When you travel with someone you create your own story. When you travel alone it gives you a chance to listen to the stories of others.

I heard Tom's story at a bar called 1/2 Man 1/2 Noodle. Tom is a freelance computer programer. He came from San Francisco to Vietnam four years ago to get away from George Bush's America. He says he might go back home if Barack Obama becomes president. I don't think he will. He's too comfortable living with the Vietnamese girl he married. He's too comfortable telling me how the bar we're in got its name: "The owner named it after a British cult band called Half Man Half Biscuit. They became unpopular in the eighties; they were never popular. As to how the band got its name, that I couldn't tell you." Tom is too comfortable living half American half native to go anywhere, I conclude.

Curtis did not come here to get away from anything. His advertising job brought him here. But once he got here he liked the place enough that he changed employers so he could stay on. Now he explains to me his belief that each advertising agency has a different character. His view is that they continue to channel the persona of their sometimes long-dead founders. As the conversation rapidly becomes morbid I turn my attention to Miss Hien.

Hien had no need to escape to Hanoi - she was born here. The escape that she does seek has come to her in the form of an Australian engineer. Six months ago he arrived in the country to help set up its power infrastructure. Now Hien hopes to wed him so that when he goes back home he'll take her along.

And so the stories twirl around me in an erratic choreography. A young Czech explains to a bored German how he once nearly got arrested for riding a motorcycle without a helmet. A cheery young student tells me how he came from his village to Hanoi to study economics, and how he dreams of earning enough money so he can travel to China. The proprietor of the Hue Cafe serves me exquisite Vietnamese coffee and tells me I look like his mathematics teacher. I wonder if his teacher has purple hair.

The time I've spent in Hanoi has been an utterly absorbing interlude. Now I'm ready to go back home and resume my own story.

Friday, 13 June 2008

Of Sidewalks and Serenity

There is a state of mental calmness that once you attain it, it helps you transcend all your anxieties. I entered this state today on the streets of Hanoi.
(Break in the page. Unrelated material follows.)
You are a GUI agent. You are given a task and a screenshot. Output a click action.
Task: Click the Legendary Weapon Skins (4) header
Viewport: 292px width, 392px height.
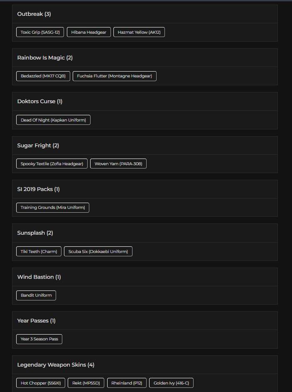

For long minutes I stood on a sidewalk watching a torrent of scooters, motorcycles and bicycles. I was waiting for the traffic to abate for just a few seconds so that I could cross the road. It didn't. After a while I sank into the moment and my legs started ambling across the road of their own accord.

And just as if we were sharing a single collective consciousness, the traffic gently opened up a gap just large enough to surround me. I floated accross it like a bubble drifting on the surface of a pond. When I made it to the other side without so much as a brush with the tide of two-wheelers, I knew that I had fully phase-shifted into my Vietnam vacation.

A little later I was leaning back into a tiny plastic chair. I was on one corner of an intersection; I could see other travelers similarly settled in on the other street corners. A nice old lady poured me a 25cent glass of beer out of a keg through a slighltly dubious little plastic hose. She poured another one for the old Vietnamese gentleman sitting in the chair next to mine. We sipped our beers very slowly in a lazy silence. I came out of my reverie intermittently to take pictures of the world as it passed by us.

After a while the heat of the afternoon had abated a little. I stirred myself to saunter back to my hotel. I think I like it here.